TASK BRIEF
This task calls for printing every entry exactly.

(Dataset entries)
.....

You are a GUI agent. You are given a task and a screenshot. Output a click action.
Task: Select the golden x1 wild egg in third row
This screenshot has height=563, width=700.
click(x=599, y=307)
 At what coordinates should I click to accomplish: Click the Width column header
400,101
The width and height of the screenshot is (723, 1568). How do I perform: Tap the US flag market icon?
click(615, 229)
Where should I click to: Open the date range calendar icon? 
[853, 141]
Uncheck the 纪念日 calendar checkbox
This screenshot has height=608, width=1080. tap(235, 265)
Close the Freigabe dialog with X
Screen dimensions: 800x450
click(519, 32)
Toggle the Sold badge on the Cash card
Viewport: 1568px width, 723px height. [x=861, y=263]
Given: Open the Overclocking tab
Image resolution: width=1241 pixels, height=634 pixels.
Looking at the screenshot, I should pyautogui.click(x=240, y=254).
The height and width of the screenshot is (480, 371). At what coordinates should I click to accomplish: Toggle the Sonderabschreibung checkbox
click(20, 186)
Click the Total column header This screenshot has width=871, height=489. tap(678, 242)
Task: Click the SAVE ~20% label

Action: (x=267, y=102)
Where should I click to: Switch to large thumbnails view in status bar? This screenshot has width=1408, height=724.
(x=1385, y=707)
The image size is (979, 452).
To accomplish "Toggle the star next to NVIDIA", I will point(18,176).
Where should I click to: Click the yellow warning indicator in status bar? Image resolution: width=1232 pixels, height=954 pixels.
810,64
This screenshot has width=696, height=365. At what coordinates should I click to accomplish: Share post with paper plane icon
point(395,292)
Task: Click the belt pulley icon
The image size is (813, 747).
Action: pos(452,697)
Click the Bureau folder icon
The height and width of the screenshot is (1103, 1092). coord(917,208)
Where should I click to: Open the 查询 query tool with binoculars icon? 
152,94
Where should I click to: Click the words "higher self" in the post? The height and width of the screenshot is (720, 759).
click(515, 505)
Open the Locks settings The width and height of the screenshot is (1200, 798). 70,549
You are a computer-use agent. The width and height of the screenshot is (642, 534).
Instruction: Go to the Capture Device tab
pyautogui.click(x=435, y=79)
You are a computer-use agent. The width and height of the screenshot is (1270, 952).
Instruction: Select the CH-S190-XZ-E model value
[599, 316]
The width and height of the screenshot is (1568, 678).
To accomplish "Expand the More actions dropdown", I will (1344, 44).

.....

OUTPUT BELOW
You are a GUI agent. You are given a task and a screenshot. Output a click action.
Task: Select the golden x1 wild egg in third row
This screenshot has height=563, width=700.
click(x=599, y=307)
 At what coordinates should I click to accomplish: Click the Width column header
400,101
The width and height of the screenshot is (723, 1568). How do I perform: Tap the US flag market icon?
click(615, 229)
Where should I click to: Open the date range calendar icon? 
[853, 141]
Uncheck the 纪念日 calendar checkbox
This screenshot has height=608, width=1080. tap(235, 265)
Close the Freigabe dialog with X
Screen dimensions: 800x450
click(519, 32)
Toggle the Sold badge on the Cash card
Viewport: 1568px width, 723px height. [x=861, y=263]
Given: Open the Overclocking tab
Image resolution: width=1241 pixels, height=634 pixels.
Looking at the screenshot, I should pyautogui.click(x=240, y=254).
The height and width of the screenshot is (480, 371). At what coordinates should I click to accomplish: Toggle the Sonderabschreibung checkbox
click(20, 186)
Click the Total column header This screenshot has width=871, height=489. tap(678, 242)
Task: Click the SAVE ~20% label

Action: (x=267, y=102)
Where should I click to: Switch to large thumbnails view in status bar? This screenshot has width=1408, height=724.
(x=1385, y=707)
The image size is (979, 452).
To accomplish "Toggle the star next to NVIDIA", I will point(18,176).
Where should I click to: Click the yellow warning indicator in status bar? Image resolution: width=1232 pixels, height=954 pixels.
810,64
This screenshot has width=696, height=365. At what coordinates should I click to accomplish: Share post with paper plane icon
point(395,292)
Task: Click the belt pulley icon
The image size is (813, 747).
Action: pos(452,697)
Click the Bureau folder icon
The height and width of the screenshot is (1103, 1092). coord(917,208)
Where should I click to: Open the 查询 query tool with binoculars icon? 
152,94
Where should I click to: Click the words "higher self" in the post? The height and width of the screenshot is (720, 759).
click(515, 505)
Open the Locks settings The width and height of the screenshot is (1200, 798). 70,549
You are a computer-use agent. The width and height of the screenshot is (642, 534).
Instruction: Go to the Capture Device tab
pyautogui.click(x=435, y=79)
You are a computer-use agent. The width and height of the screenshot is (1270, 952).
Instruction: Select the CH-S190-XZ-E model value
[599, 316]
The width and height of the screenshot is (1568, 678).
To accomplish "Expand the More actions dropdown", I will (1344, 44).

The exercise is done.